Sometimes, people come looking for things they can't find anywhere else, like the guy who wanted paste wax and was so excited that he kept coming back until he bought it all. Others are "old buggers" who insist on fixing a leaky faucet instead of replacing it, which everyone seems so quick to do these days.
"If they can't find it at a high-falutin' place, they come here, and hopefully I can help them," Mr. Spector says, sitting half-hidden behind his crowded counter.
But too often, they're just "stinkers" who want something for nothing.
"It's more trouble than anything else," Mr. Spector says, finally getting to the heart of why he still bothers at all: "It's just something to do."
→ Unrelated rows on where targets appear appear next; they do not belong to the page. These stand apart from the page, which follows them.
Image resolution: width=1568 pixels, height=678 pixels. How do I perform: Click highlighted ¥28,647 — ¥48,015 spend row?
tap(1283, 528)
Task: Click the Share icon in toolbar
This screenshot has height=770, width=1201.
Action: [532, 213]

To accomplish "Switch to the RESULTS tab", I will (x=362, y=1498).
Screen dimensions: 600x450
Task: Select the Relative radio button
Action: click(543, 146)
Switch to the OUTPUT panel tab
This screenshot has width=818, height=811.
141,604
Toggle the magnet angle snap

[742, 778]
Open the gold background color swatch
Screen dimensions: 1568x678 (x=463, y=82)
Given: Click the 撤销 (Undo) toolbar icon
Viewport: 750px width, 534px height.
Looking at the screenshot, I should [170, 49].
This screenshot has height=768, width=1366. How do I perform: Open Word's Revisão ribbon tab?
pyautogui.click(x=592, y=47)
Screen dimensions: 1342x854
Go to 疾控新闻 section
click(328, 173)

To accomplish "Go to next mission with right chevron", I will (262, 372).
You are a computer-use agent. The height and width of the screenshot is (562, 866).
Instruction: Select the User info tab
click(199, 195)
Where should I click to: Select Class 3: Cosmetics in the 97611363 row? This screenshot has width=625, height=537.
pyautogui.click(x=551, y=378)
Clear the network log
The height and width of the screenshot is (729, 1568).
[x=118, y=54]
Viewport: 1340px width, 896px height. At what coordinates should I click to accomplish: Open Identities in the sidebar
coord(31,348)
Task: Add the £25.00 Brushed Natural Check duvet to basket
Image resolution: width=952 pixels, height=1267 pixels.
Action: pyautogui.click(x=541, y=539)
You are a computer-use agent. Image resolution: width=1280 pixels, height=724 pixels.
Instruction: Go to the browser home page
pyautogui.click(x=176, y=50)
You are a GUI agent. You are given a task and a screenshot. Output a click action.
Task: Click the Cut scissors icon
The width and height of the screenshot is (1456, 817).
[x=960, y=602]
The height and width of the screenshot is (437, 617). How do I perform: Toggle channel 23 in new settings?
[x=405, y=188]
It wasn't always this way, of course. His father, Morris, did a decent business when he bought the place in 1948 and ran it as a sideline to his carpentry job and occasional real-estate dealings.
Mr. Spector, the only one of four siblings to take an interest, worked in the shop off and on until his dad remarried in 1965. "I couldn't get along with my stepmother, so they kicked me out and I worked for somebody else."
When his father died in 1970, the hardware store fell to him, so he returned. It's been pretty much downhill since then, but the slope has been gradual enough to allow Mr. Spector to have a family life away from the shop and to sock away enough money to live on today.
The lack of customers gives him time to tell you about his life, sometimes in more detail than you might want to hear.
He'll tell you, for example, how his first wife ran off to San Francisco with another man in the mid-1960s, after just six months of marriage. "I got the goods on her," he says, adding that you had to prove adultery to get a divorce in those days.
His second marriage lasted 28 years and produced two children. "She didn't want to run away, but she died on me," Mr. Spector says, attributing his wife's cancer to a weakness for fast food.
Since she never revealed her age, he didn't know she was five years older than he was until her death a few years ago.
These days, Mr. Spector is unmarried, but has enjoyed an active relationship with a 67-year-old woman for more than a year now. And when he says active, he means it.
"I figure at 67, it's time to take it easy, but it doesn't work that way," he says, smiling. "She wants it at night and she wants it again in the morning."
Perhaps it's no wonder that Mr. Spector takes shelter here in the hardware store each day, but, girlfriend or not, he'd be here anyway.
"I'm an old poop, and I should be retired," he says. "But I come down here just to keep myself interested. If I just sit at home, I'll probably die."